AbstractChanges in vegetation phenology are important contributors to seasonal climate change over the northern land surface. However, the biogeophysical effects of phenological shifts on land surface temperature (LST) remain uncertain. Here, we demonstrated the sensitivity of LST to advanced start of growing season (SOS) and delayed end of growing season (EOS) during corresponding green‐up and senescence periods over northern deciduous forests. Moreover, the mechanism responsible for LST sensitivity was assessed by quantifying the contributions of biogeophysical properties to LST sensitivity by applying a two resistance mechanism method to an experimental set using Community Land Model version 5. LST sensitivities to advanced SOS and delayed EOS were −2.1 × 10−2 K day−1 and −2.8 × 10−2 K day−1, respectively, indicating cooling effects by phenological shifts.
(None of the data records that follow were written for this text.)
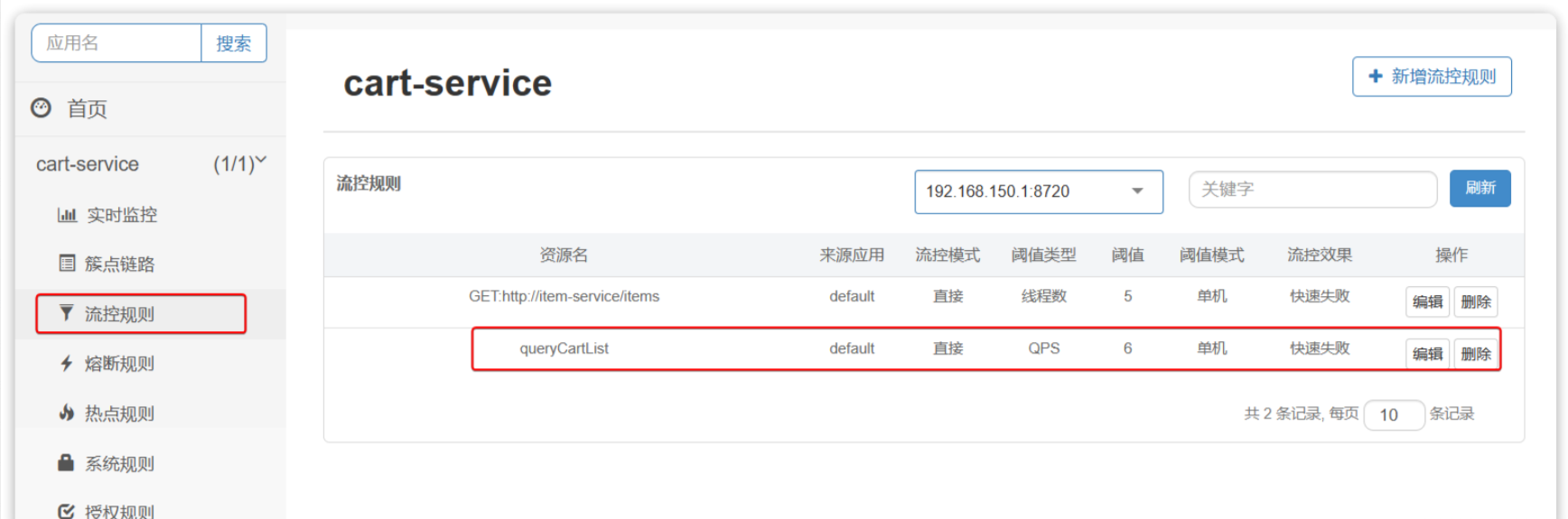Click the lightning bolt icon for 熔断规则
1568x519 pixels.
coord(66,364)
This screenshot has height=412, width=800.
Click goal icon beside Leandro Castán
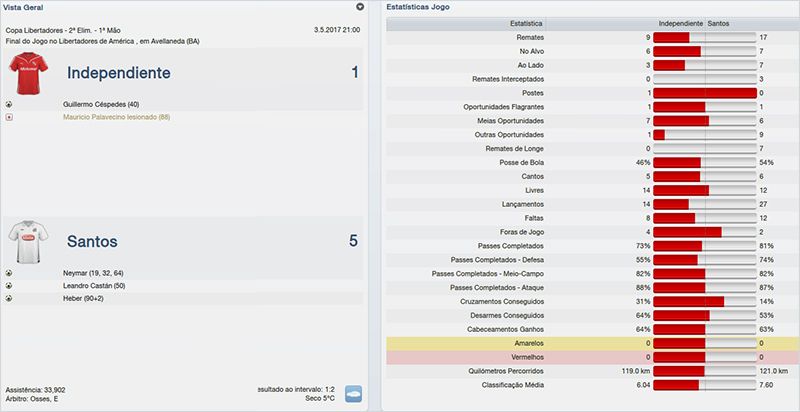tap(9, 285)
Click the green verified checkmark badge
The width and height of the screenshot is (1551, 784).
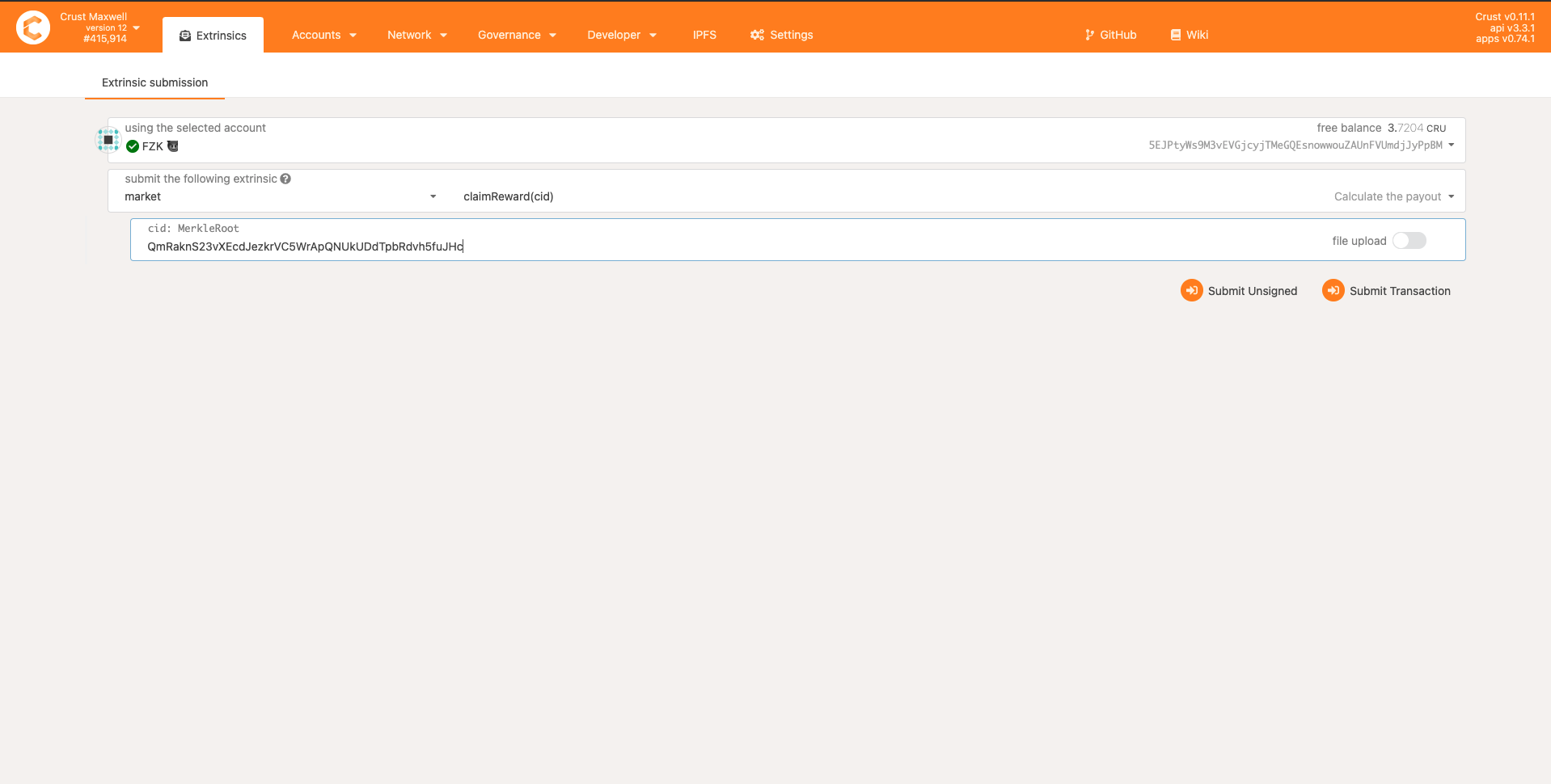pos(133,146)
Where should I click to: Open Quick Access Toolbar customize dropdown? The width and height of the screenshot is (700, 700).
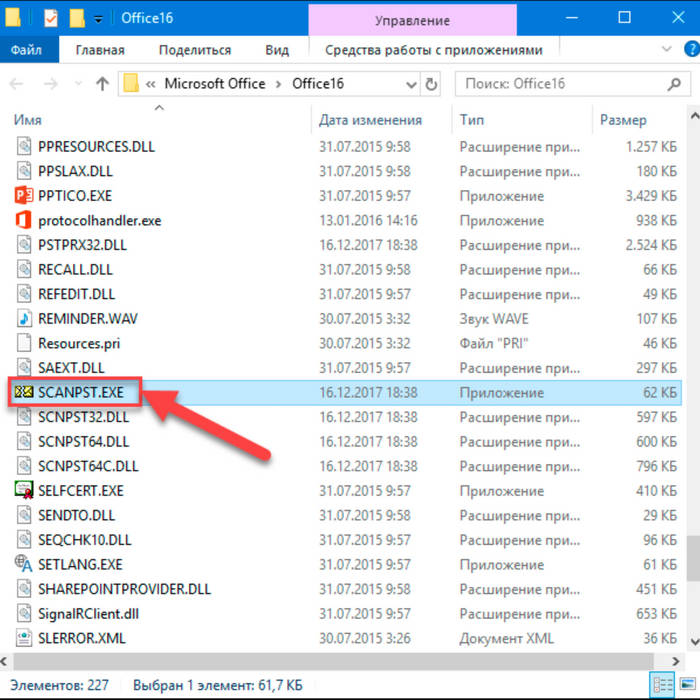point(98,18)
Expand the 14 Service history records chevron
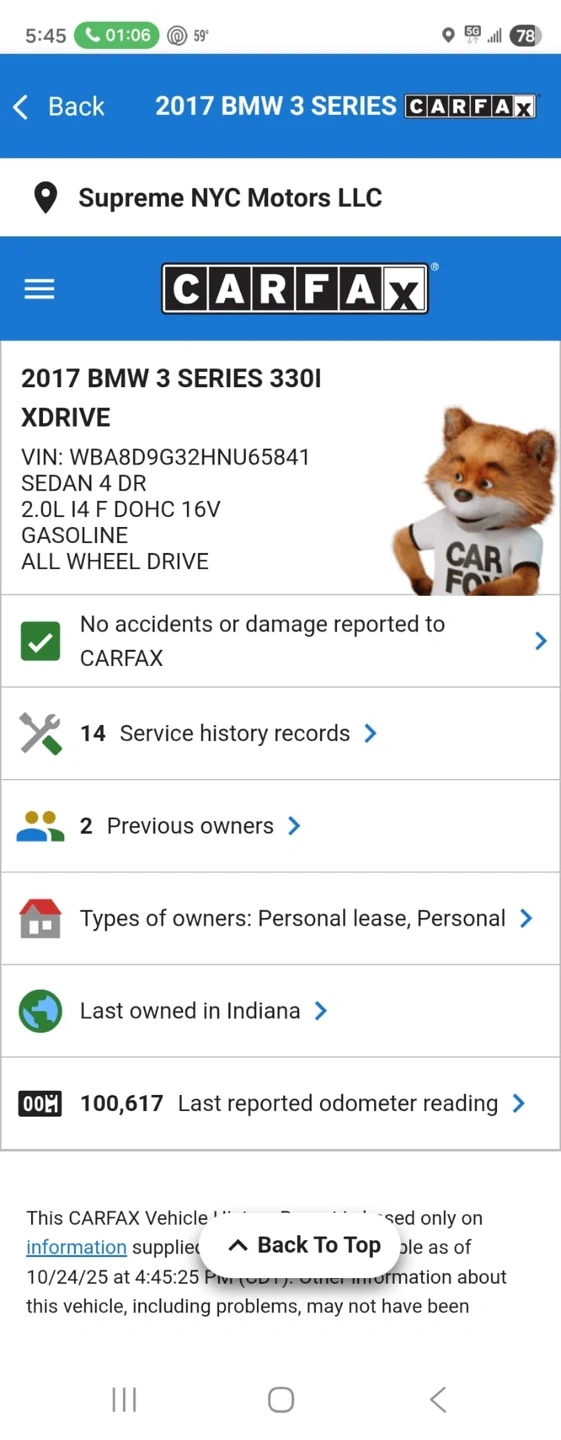The height and width of the screenshot is (1440, 561). click(370, 734)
The different responses of the aerodynamic resistance to SOS and EOS could explain the higher LST sensitivity to EOS than that to SOS. The decrease in the aerodynamic resistance in response to delayed EOS was three times larger than that to advanced SOS, thereby inducing a larger surface cooling effect during senescence period through enhanced turbulent heat transfer. Thus, the reduced aerodynamic resistance could explain the cooling effect of the phenological shift, which is an important consideration for projecting seasonal climate change.